'''

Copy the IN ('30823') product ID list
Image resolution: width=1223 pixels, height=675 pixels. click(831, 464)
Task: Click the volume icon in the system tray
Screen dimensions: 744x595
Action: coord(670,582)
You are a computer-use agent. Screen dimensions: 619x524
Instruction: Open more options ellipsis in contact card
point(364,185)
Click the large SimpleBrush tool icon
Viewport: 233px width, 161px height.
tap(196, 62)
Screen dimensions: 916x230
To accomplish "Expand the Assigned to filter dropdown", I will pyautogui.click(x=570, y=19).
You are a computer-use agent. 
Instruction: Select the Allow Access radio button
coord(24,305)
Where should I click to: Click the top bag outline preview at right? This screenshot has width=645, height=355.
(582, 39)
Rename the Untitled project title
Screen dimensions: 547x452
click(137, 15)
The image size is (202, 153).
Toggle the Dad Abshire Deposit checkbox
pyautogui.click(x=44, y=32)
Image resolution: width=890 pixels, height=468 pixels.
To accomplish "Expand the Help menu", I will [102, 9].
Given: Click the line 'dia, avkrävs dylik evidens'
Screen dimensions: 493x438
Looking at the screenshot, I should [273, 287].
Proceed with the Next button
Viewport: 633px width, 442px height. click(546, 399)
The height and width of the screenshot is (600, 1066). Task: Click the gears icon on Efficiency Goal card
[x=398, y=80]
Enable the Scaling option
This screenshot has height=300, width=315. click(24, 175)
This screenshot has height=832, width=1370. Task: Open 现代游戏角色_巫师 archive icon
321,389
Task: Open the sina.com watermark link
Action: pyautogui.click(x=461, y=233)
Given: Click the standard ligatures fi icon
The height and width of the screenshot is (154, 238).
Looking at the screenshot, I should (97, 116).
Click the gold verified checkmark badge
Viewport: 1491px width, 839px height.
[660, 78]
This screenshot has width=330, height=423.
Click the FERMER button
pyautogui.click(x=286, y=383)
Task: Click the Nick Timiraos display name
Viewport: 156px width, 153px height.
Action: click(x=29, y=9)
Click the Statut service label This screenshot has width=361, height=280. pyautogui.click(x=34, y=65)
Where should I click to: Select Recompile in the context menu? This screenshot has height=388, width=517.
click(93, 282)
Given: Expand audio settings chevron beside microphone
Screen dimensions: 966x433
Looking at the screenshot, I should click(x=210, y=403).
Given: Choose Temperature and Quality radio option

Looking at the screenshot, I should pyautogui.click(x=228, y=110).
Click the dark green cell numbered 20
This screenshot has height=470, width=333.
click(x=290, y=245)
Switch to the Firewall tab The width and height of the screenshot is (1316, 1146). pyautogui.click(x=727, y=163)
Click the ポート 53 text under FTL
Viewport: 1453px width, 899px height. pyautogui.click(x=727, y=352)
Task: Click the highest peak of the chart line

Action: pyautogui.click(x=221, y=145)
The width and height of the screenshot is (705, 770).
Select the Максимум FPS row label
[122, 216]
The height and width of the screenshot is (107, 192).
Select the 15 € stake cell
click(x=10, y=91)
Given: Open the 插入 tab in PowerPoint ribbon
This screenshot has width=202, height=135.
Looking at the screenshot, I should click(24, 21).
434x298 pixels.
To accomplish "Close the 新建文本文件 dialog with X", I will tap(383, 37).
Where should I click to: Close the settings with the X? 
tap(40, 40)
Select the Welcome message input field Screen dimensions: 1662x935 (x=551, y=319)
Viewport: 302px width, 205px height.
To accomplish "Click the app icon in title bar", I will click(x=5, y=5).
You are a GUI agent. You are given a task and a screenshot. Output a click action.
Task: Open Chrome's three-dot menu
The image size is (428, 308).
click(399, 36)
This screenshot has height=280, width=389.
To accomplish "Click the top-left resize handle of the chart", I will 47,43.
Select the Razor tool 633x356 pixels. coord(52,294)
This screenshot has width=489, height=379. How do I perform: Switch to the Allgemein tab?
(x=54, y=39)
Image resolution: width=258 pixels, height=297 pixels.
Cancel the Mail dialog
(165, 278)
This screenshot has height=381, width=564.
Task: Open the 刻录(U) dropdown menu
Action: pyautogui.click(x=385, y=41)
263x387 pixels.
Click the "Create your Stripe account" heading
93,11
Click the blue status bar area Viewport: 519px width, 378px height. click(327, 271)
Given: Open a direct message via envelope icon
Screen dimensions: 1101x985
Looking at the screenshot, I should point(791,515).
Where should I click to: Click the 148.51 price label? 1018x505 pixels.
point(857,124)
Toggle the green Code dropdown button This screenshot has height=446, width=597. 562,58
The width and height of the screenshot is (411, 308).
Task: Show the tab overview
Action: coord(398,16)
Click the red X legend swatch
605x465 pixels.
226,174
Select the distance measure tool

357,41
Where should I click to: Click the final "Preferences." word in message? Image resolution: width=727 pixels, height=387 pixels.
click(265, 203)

'''

- Your goal -
Retype the records in full. Keep every line identical to the original.

- Solution for this task -
Copy the IN ('30823') product ID list
Image resolution: width=1223 pixels, height=675 pixels. click(831, 464)
Task: Click the volume icon in the system tray
Screen dimensions: 744x595
Action: coord(670,582)
You are a computer-use agent. Screen dimensions: 619x524
Instruction: Open more options ellipsis in contact card
point(364,185)
Click the large SimpleBrush tool icon
Viewport: 233px width, 161px height.
tap(196, 62)
Screen dimensions: 916x230
To accomplish "Expand the Assigned to filter dropdown", I will pyautogui.click(x=570, y=19).
You are a computer-use agent. 
Instruction: Select the Allow Access radio button
coord(24,305)
Where should I click to: Click the top bag outline preview at right? This screenshot has width=645, height=355.
(582, 39)
Rename the Untitled project title
Screen dimensions: 547x452
click(137, 15)
The image size is (202, 153).
Toggle the Dad Abshire Deposit checkbox
pyautogui.click(x=44, y=32)
Image resolution: width=890 pixels, height=468 pixels.
To accomplish "Expand the Help menu", I will [102, 9].
Given: Click the line 'dia, avkrävs dylik evidens'
Screen dimensions: 493x438
Looking at the screenshot, I should [273, 287].
Proceed with the Next button
Viewport: 633px width, 442px height. click(546, 399)
The height and width of the screenshot is (600, 1066). Task: Click the gears icon on Efficiency Goal card
[x=398, y=80]
Enable the Scaling option
This screenshot has height=300, width=315. click(24, 175)
This screenshot has height=832, width=1370. Task: Open 现代游戏角色_巫师 archive icon
321,389
Task: Open the sina.com watermark link
Action: pyautogui.click(x=461, y=233)
Given: Click the standard ligatures fi icon
The height and width of the screenshot is (154, 238).
Looking at the screenshot, I should (97, 116).
Click the gold verified checkmark badge
Viewport: 1491px width, 839px height.
[660, 78]
This screenshot has width=330, height=423.
Click the FERMER button
pyautogui.click(x=286, y=383)
Task: Click the Nick Timiraos display name
Viewport: 156px width, 153px height.
Action: click(x=29, y=9)
Click the Statut service label This screenshot has width=361, height=280. pyautogui.click(x=34, y=65)
Where should I click to: Select Recompile in the context menu? This screenshot has height=388, width=517.
click(93, 282)
Given: Expand audio settings chevron beside microphone
Screen dimensions: 966x433
Looking at the screenshot, I should click(x=210, y=403).
Given: Choose Temperature and Quality radio option

Looking at the screenshot, I should pyautogui.click(x=228, y=110).
Click the dark green cell numbered 20
This screenshot has height=470, width=333.
click(x=290, y=245)
Switch to the Firewall tab The width and height of the screenshot is (1316, 1146). pyautogui.click(x=727, y=163)
Click the ポート 53 text under FTL
Viewport: 1453px width, 899px height. pyautogui.click(x=727, y=352)
Task: Click the highest peak of the chart line

Action: pyautogui.click(x=221, y=145)
The width and height of the screenshot is (705, 770).
Select the Максимум FPS row label
[122, 216]
The height and width of the screenshot is (107, 192).
Select the 15 € stake cell
click(x=10, y=91)
Given: Open the 插入 tab in PowerPoint ribbon
This screenshot has width=202, height=135.
Looking at the screenshot, I should click(24, 21).
434x298 pixels.
To accomplish "Close the 新建文本文件 dialog with X", I will tap(383, 37).
Where should I click to: Close the settings with the X? 
tap(40, 40)
Select the Welcome message input field Screen dimensions: 1662x935 (x=551, y=319)
Viewport: 302px width, 205px height.
To accomplish "Click the app icon in title bar", I will click(x=5, y=5).
You are a GUI agent. You are given a task and a screenshot. Output a click action.
Task: Open Chrome's three-dot menu
The image size is (428, 308).
click(399, 36)
This screenshot has height=280, width=389.
To accomplish "Click the top-left resize handle of the chart", I will 47,43.
Select the Razor tool 633x356 pixels. coord(52,294)
This screenshot has width=489, height=379. How do I perform: Switch to the Allgemein tab?
(x=54, y=39)
Image resolution: width=258 pixels, height=297 pixels.
Cancel the Mail dialog
(165, 278)
This screenshot has height=381, width=564.
Task: Open the 刻录(U) dropdown menu
Action: pyautogui.click(x=385, y=41)
263x387 pixels.
Click the "Create your Stripe account" heading
93,11
Click the blue status bar area Viewport: 519px width, 378px height. click(327, 271)
Given: Open a direct message via envelope icon
Screen dimensions: 1101x985
Looking at the screenshot, I should point(791,515).
Where should I click to: Click the 148.51 price label? 1018x505 pixels.
point(857,124)
Toggle the green Code dropdown button This screenshot has height=446, width=597. 562,58
The width and height of the screenshot is (411, 308).
Task: Show the tab overview
Action: coord(398,16)
Click the red X legend swatch
605x465 pixels.
226,174
Select the distance measure tool

357,41
Where should I click to: Click the final "Preferences." word in message? Image resolution: width=727 pixels, height=387 pixels.
click(265, 203)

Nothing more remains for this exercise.